## begin

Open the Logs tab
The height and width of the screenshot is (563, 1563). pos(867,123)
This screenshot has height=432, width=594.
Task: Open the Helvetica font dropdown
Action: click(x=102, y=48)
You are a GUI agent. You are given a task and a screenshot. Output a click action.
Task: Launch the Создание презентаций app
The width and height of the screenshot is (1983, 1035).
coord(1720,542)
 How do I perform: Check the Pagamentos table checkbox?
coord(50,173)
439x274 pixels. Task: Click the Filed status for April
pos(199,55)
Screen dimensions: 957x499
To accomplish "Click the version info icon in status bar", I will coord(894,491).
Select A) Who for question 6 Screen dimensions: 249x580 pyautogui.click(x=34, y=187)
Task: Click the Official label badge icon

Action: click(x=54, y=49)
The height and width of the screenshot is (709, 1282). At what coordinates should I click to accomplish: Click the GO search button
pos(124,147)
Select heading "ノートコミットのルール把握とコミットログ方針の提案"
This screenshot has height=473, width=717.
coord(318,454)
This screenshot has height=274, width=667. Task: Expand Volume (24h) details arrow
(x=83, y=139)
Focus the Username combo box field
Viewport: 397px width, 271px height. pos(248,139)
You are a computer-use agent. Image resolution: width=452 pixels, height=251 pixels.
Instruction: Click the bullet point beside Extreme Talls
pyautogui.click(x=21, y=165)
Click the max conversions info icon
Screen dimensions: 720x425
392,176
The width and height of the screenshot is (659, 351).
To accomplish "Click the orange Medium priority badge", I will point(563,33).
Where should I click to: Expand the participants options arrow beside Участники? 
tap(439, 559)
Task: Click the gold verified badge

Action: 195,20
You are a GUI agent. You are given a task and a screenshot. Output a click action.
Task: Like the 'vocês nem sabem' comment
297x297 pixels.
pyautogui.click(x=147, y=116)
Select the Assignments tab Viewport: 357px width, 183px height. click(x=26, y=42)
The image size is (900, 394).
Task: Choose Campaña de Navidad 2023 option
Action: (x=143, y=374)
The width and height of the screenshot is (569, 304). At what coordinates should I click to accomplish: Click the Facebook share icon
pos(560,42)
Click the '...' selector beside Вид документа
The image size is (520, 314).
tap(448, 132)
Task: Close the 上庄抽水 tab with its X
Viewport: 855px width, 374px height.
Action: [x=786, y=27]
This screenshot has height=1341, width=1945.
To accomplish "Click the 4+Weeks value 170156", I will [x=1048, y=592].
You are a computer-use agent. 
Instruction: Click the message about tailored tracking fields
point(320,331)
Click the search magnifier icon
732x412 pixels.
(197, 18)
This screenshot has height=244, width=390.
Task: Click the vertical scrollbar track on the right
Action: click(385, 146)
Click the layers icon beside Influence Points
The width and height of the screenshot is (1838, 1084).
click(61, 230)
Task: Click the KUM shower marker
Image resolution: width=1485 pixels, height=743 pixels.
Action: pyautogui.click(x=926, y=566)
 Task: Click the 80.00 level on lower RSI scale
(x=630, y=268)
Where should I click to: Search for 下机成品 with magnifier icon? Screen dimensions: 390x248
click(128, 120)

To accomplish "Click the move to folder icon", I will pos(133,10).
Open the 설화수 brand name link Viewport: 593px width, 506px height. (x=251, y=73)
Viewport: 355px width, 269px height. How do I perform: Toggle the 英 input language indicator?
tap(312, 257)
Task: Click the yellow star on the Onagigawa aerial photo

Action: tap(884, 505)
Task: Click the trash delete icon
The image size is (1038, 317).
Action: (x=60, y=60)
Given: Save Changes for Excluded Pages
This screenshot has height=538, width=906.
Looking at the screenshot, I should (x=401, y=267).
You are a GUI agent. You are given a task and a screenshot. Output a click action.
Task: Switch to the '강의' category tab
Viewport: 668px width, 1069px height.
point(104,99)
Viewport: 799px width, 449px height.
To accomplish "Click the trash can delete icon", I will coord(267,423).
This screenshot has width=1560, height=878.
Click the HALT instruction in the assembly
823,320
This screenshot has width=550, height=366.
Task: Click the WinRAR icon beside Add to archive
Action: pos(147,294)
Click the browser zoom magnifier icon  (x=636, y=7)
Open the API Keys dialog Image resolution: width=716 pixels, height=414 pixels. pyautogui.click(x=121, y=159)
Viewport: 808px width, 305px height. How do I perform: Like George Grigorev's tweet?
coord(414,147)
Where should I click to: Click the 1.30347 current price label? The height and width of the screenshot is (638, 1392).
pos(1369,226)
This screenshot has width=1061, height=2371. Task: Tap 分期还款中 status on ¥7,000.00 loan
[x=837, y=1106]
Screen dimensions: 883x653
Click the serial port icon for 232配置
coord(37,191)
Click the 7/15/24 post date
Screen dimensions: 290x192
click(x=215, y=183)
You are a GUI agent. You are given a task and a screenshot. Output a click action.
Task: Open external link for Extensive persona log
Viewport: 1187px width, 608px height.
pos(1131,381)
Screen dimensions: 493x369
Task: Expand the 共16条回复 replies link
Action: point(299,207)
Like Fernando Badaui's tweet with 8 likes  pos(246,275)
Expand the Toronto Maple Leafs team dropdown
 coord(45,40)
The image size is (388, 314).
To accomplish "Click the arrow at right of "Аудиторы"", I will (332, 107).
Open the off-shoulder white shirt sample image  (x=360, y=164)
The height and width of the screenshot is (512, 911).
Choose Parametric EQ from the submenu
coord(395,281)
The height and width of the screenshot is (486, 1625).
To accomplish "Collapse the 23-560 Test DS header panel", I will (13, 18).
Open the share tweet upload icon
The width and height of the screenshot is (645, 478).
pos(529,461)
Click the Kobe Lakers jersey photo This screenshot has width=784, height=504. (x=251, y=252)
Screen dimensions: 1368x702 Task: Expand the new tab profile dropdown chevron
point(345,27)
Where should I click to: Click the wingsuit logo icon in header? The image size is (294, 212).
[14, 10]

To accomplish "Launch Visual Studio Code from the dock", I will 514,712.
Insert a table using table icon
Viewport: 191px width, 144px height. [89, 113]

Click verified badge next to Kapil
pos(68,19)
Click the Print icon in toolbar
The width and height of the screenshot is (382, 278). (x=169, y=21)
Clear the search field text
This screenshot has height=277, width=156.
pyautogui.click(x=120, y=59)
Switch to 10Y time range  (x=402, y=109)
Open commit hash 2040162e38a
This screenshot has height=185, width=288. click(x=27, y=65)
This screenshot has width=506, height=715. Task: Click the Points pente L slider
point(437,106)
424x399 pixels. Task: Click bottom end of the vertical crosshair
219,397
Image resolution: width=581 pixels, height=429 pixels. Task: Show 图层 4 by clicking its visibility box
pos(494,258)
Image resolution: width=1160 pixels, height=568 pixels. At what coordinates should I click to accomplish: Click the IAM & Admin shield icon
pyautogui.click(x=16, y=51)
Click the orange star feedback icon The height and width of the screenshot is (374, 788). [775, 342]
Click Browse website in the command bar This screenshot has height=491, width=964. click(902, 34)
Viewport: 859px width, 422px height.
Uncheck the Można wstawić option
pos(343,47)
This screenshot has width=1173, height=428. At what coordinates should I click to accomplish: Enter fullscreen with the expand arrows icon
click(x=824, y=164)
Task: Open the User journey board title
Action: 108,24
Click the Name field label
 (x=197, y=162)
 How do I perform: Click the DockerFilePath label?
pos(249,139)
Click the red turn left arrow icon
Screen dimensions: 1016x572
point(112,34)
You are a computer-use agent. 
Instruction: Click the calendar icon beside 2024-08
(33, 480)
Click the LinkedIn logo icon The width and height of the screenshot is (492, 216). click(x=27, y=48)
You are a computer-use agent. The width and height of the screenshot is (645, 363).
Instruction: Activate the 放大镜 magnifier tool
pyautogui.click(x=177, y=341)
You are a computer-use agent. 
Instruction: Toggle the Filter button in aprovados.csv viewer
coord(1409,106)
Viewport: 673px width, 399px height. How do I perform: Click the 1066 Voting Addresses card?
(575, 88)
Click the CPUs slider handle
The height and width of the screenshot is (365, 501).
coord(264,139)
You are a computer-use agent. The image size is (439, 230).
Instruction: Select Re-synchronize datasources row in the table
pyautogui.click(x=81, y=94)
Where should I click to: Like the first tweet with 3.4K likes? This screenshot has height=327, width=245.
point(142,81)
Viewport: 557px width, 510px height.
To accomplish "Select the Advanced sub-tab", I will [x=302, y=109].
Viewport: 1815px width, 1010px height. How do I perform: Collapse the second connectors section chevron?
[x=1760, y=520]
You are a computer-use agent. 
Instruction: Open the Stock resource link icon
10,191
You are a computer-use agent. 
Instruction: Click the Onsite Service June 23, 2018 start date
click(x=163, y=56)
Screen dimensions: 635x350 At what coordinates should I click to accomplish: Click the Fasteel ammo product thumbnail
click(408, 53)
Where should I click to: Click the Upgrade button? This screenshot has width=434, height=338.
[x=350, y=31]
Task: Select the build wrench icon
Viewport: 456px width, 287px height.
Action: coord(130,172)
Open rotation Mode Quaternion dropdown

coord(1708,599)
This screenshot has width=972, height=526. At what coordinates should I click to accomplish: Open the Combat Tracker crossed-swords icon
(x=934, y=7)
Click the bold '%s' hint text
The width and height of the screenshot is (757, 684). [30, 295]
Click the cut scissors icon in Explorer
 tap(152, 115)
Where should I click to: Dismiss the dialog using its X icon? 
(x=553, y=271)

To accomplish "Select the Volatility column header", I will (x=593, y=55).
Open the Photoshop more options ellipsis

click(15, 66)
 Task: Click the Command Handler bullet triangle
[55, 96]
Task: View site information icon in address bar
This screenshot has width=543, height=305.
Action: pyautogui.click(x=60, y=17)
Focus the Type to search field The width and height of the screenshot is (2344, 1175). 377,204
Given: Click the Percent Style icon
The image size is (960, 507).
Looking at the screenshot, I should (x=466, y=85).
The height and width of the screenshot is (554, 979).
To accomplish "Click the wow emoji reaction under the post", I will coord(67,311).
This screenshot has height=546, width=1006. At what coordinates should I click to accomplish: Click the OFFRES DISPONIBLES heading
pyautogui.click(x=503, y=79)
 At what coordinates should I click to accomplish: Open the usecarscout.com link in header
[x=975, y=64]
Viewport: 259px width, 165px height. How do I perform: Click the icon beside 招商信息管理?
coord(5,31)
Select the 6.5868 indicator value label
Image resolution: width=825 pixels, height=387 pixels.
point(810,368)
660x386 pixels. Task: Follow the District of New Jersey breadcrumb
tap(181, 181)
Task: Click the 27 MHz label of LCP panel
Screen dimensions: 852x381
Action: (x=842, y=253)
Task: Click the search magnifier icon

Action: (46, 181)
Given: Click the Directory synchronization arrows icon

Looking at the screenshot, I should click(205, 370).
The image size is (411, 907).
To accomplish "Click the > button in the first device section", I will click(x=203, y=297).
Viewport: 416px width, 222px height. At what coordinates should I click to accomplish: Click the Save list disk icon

## end

* **Stated problem**
Copy word for word the lines above, from the line with "Screen dimensions: 883x653" to the line with "click(x=215, y=183)".

* **Solution for this exercise**
Screen dimensions: 883x653
Click the serial port icon for 232配置
coord(37,191)
Click the 7/15/24 post date
Screen dimensions: 290x192
click(x=215, y=183)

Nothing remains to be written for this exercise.